Emmanuel Macron en Amérique : derrière le bagou et les bisous, que des clous !
Le Président français est un bon comédien, capable de s'adapter aux spectateurs et de se faire applaudir aussi bien au Capitole qu'à l'université George-Washington. La mise en scène et son déroulement sont toujours très soignés. Les difficultés commencent lorsque le partenaire, qui n'est jamais dans un rôle de composition, en fait trop, époussette l'épaule de son "visiteur d'État", le tire par le bras comme on emmène un enfant à l'école ou en rajoute dans les accolades qui deviennent des bisous assez ridicules. Ces fausses notes nous font quitter la forme pour le fond, qui est moins glorieux.

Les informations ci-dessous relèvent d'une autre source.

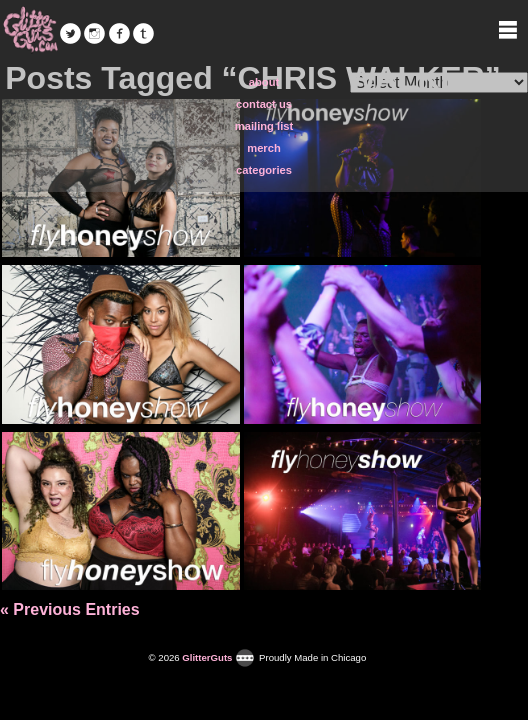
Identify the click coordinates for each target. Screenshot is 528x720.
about (264, 82)
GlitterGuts (30, 30)
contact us (264, 104)
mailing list (264, 126)
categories (264, 170)
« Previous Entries (70, 609)
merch (264, 148)
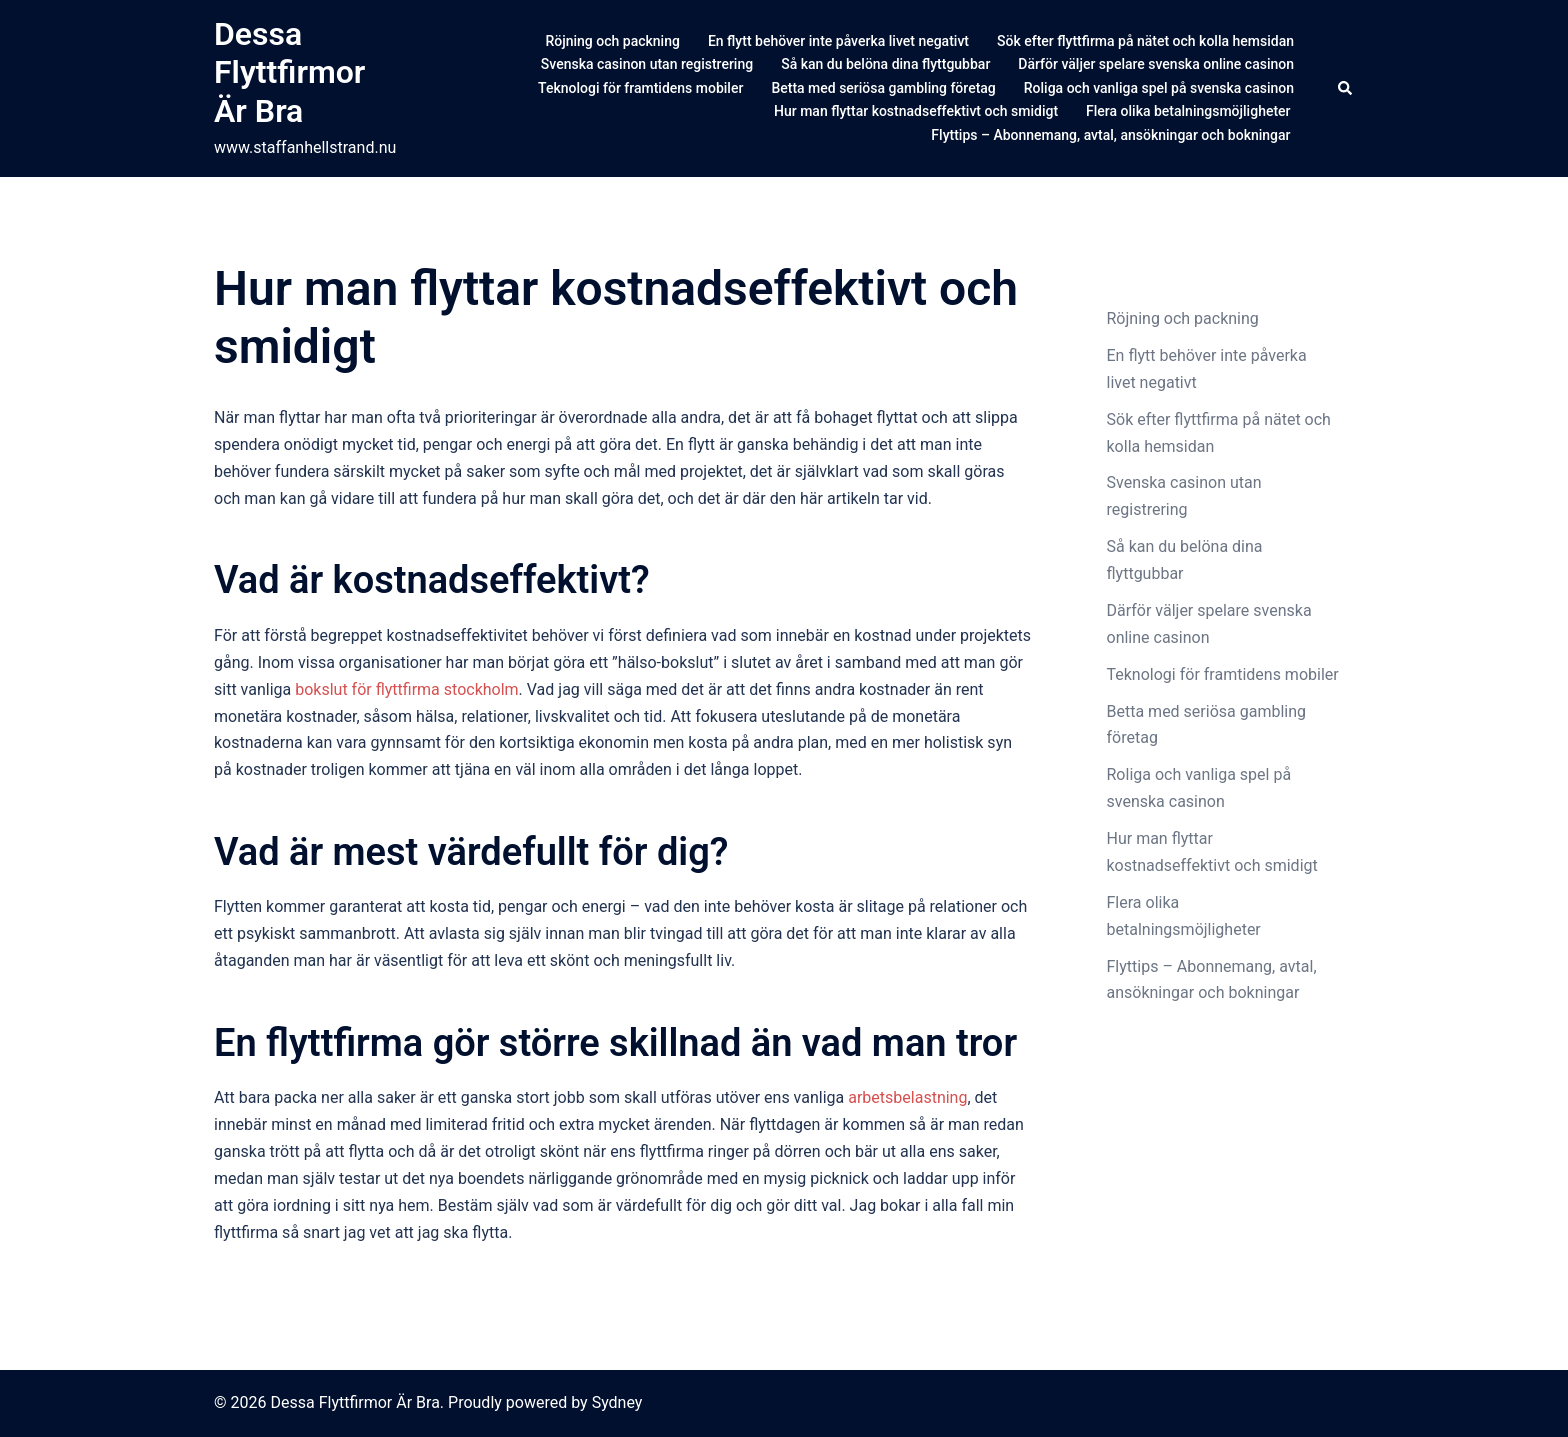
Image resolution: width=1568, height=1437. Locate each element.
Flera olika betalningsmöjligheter (1190, 111)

D'abord, il y a au-delà des hyperboles habituelles de Trump des caresses verbales appuyées envers la France et son Président, la première magnifique et le second formidable, un calcul qui consiste à tirer parti de cette visite pour améliorer son image auprès des Américains en leur montrant que la démolition qu'il subit à l'intérieur n'est pas partagée à l'extérieur, par le représentant d'un pays, certes bien affaibli, mais qui pourrait s'améliorer avec un chef d'État aussi américanophile.
De plus, ce débordement d'affection, cette insistance sur la qualité des relations personnelles, chargées d'affectivité, trahissent une certaine condescendance, comme celle de Clinton à l'égard d'Eltsine, partant dans un grand fou rire complice avec celui que, ne craignant plus, il ne respectait plus. Les États, comme le rappelait Nietzsche, sont "les plus froids des monstres froids". Les embrassades excessives doivent toujours éveiller des soupçons sur leur sincérité.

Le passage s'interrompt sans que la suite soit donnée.